Frankfurter Allgemeine Zeitung - Rezension
Frankfurter Allgemeine Zeitung | Besprechung von 01.02.2009

Zurück nach Eastwick

Am Dienstag ist der Schriftsteller John Updike im Alter von 76 Jahren gestorben. In seinem letzten Roman lässt er seine drei berühmten Hexen auferstehen. Das furiose Ende eines großen Werks

Wie hat sich Thomas Mann gegrämt, am Ende seines Lebens, als er ahnte, dass der "Krull" sein letzter Roman werden würde. "Unwürdig" nannte er das Buch, das er fünfzig Jahre zuvor begonnen und kurz darauf lustlos liegengelassen hatte, in seinen späten Tagebüchern.

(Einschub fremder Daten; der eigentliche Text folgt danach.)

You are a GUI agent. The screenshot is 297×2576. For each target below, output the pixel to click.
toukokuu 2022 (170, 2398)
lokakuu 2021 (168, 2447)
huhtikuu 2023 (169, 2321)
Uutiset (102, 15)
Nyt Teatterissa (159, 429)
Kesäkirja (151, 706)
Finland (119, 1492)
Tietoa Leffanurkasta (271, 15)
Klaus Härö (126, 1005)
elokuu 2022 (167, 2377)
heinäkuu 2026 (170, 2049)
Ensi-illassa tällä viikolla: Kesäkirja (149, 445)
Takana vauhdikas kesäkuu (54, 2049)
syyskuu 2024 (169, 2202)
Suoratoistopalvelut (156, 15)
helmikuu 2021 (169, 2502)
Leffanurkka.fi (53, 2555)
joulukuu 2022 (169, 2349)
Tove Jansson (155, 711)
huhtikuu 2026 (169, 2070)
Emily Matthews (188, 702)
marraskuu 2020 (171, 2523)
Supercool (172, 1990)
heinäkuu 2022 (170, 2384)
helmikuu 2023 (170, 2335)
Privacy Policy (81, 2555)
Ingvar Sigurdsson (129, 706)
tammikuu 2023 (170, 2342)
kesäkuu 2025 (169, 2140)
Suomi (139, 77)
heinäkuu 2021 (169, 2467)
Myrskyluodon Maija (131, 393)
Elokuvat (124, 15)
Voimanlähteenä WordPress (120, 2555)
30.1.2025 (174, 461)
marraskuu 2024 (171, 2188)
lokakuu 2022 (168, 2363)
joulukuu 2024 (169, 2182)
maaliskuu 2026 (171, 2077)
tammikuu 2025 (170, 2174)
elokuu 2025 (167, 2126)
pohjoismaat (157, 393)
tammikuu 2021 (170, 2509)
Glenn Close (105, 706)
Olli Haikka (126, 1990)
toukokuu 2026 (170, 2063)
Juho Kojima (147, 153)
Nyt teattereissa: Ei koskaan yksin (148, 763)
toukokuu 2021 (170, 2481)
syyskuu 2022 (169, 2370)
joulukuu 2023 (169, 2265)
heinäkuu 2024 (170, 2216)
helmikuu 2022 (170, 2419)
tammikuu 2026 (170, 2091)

Ein unwürdiger, unernster Abschluss eines Lebenswerks, das eigentlich der "Faustus" am Ende runden sollte. Er sah nicht, wie rund dies Lebenswerk gerade durch die Wiederanknüpfung an den jugendleichten Hochstaplerroman in Wahrheit am Ende wurde.

Ein Schriftsteller schreibt bis zum Ende seines Lebens, das gehört zum Berufsbild, und ganz besonders bei so erzbürgerlichen Autoren wie Thomas Mann und John Updike gehört es dazu. Und ab einem gewissen Alter fürchtet jeder Schriftsteller, dass das gerade neu begonnene das letzte werden könnte. Vielleicht ist es ein schöner, unbewusster Selbstbetrug gegen Ende des Lebens an ein früheres Schreiben anzuknüpfen, es ist wie ein Besuch im eigenen Leben, ein Versuch gegen die Zeit.

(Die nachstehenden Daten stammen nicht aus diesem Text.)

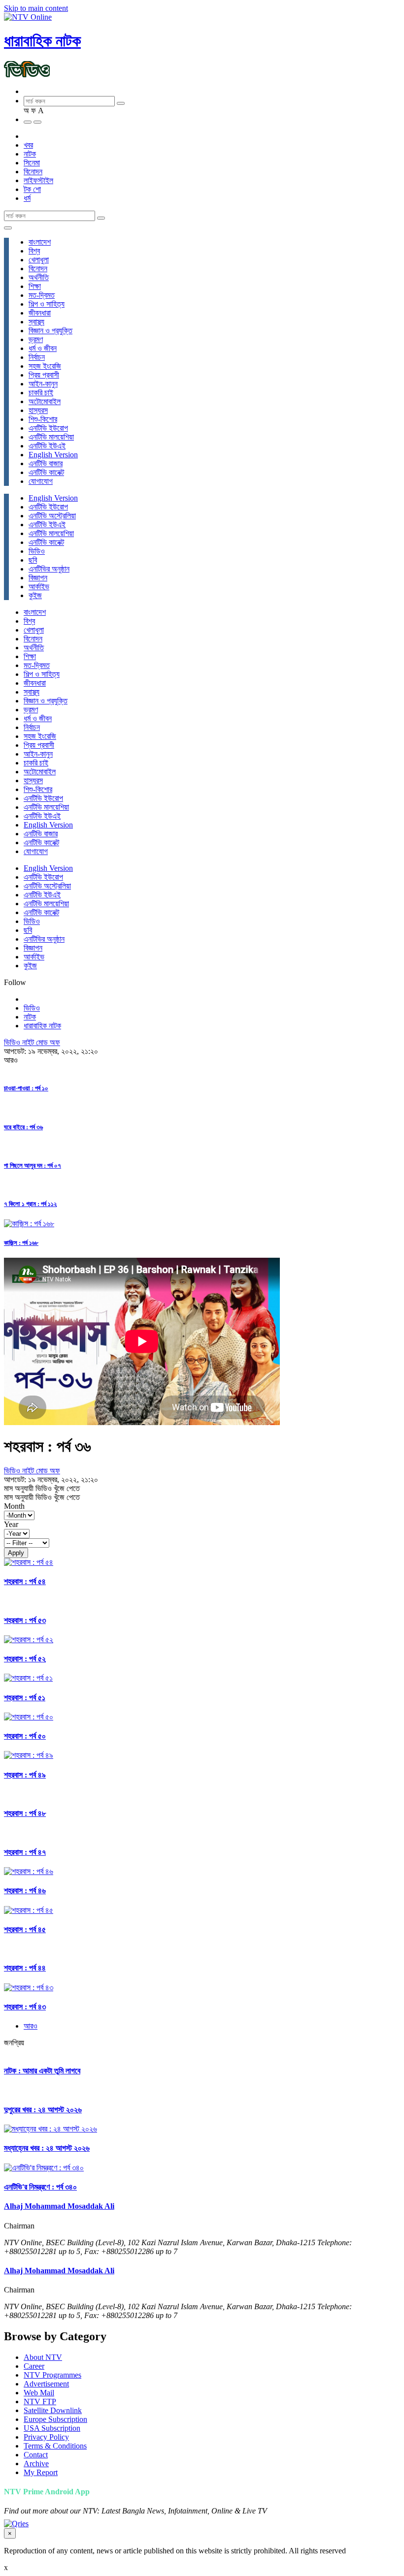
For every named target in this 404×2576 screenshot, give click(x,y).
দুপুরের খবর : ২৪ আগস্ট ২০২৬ (43, 2109)
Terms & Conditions (55, 2446)
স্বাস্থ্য (36, 322)
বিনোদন (33, 171)
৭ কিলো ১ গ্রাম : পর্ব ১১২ (30, 1204)
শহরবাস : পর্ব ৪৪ (25, 1968)
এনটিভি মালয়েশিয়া (51, 437)
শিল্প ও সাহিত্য (47, 304)
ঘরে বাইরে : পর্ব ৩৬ (23, 1127)
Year (11, 1524)
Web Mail (39, 2392)
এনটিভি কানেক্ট (46, 472)
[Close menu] (8, 227)
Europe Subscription (55, 2419)
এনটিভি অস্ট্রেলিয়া (52, 515)
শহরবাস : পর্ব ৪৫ (25, 1929)
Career (34, 2366)
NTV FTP (40, 2401)
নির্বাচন (37, 357)
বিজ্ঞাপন (38, 577)
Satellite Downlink (53, 2410)
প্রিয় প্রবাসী (44, 375)
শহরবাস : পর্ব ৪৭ (25, 1852)
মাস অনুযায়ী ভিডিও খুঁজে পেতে (42, 1488)
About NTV (43, 2357)
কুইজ (35, 595)
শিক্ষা (35, 286)
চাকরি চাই (41, 392)
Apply (16, 1553)
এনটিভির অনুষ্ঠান (49, 569)
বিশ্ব (34, 251)
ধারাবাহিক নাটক (42, 41)
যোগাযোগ (41, 481)
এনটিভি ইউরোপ (48, 428)
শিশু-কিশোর (43, 419)
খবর (28, 145)
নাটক (30, 154)
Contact (36, 2454)
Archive (36, 2463)
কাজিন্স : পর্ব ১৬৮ (21, 1242)
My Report (41, 2472)
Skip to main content (36, 8)
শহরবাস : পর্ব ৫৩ (25, 1620)
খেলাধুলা (39, 259)
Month (14, 1506)
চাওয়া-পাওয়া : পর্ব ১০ (26, 1088)
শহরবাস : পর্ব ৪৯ (25, 1775)
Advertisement (46, 2384)
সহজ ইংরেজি (45, 366)
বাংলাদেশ (40, 242)
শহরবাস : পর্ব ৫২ (25, 1658)
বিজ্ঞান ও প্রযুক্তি (50, 330)
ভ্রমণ (36, 339)
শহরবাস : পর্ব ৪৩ (25, 2007)
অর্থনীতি (39, 277)
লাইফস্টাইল (38, 180)
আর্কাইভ (39, 586)
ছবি (33, 560)
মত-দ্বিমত (42, 295)
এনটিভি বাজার (46, 463)
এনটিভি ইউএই (47, 446)
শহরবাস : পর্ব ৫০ (25, 1736)
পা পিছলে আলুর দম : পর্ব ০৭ (32, 1165)
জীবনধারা (40, 313)
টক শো (32, 189)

John Updike, der am Dienstag im Alter von 76 Jahren in Beverly, Massachusetts gestorben ist, hat sein Lebenswerk auch mit einer Wiederaufnahme abgeschlossen. Und mit was für einer! Ausgerechnet den "Hexen von Eastwick" begegnen wir in seinem letzten Buch wieder, jenen Hexen, die die Welt vor allem als Susan Sarandon, Michelle Pfeiffer und Cher in dem gleichnamigen Film von George Miller aus dem Jahr 1987 in Erinnerung hat. "Die Witwen von Eastwick" heißt das Buch, das das große Werk John Updikes nach sechzig Büchern in fünfzig Jahren abschließt. Im Oktober letzten Jahres ist es in Amerika erschienen, auf Deutsch ist es für März angekündigt.

Desperate Housewives

Die Hexen also. Das Eastwick-Buch hatte immer eine Sonderstellung unter den Updike-Romanen, mit den drei Frauen als Protagonisten, all der Zauberei, dem Irrsinn und dem Teufel. Es passte auf den ersten Blick nie so ganz in seine Männer-, Paare-, Mittelstandswelt hinein. Es habe ihn gereizt, so erklärte Updike damals, einmal die Frauen, die sonst immer nur Gegenstand der Sehnsüchte seiner männlichen Helden sind, in den Mittelpunkt eines Buches zu stellen. In dieses Leben dreier Frauen Ende dreißig, frustriert vom lächerlichen Durchschnittsleben im Spießerstädtchen Eastwick, und selbst von den eigenen, schwachen Zauberkräften kaum aus dem Alltag zu reißen, bricht ein Mann hinein. Ein hässlicher, kleiner Lebemann, der weiß, was Leben ist, was Sünde ist, was wahres Leben sein kann. Und die schwarze Messe beginnt. Denn dieser Mann, Darryl van Horne, kommt direkt aus der Hölle - aus New York. Wer einmal die geniale Verfilmung gesehen hat, kann sich den Teufel nur noch als Jack Nicholson vorstellen, Kirschen essend in einem Luftzebra im Pool liegend und dabei mit Teufelskraft die Scheinheiligen des Städtchens ins Verderben stürzend. Die Hexen Jane und Sukie und Alexandra ergeben sich dem Gefühlssturm, verfallen dem Teufel und erringen am Ende in einem herrlichen Duell selbst die Macht über ihn, über das Leben, über die Sünde. Nur über das Städtchen nicht. Die bigotten Einwohner von Eastwick verfluchen die drei, und sie verschwinden in eine andere Welt. Man dachte für immer.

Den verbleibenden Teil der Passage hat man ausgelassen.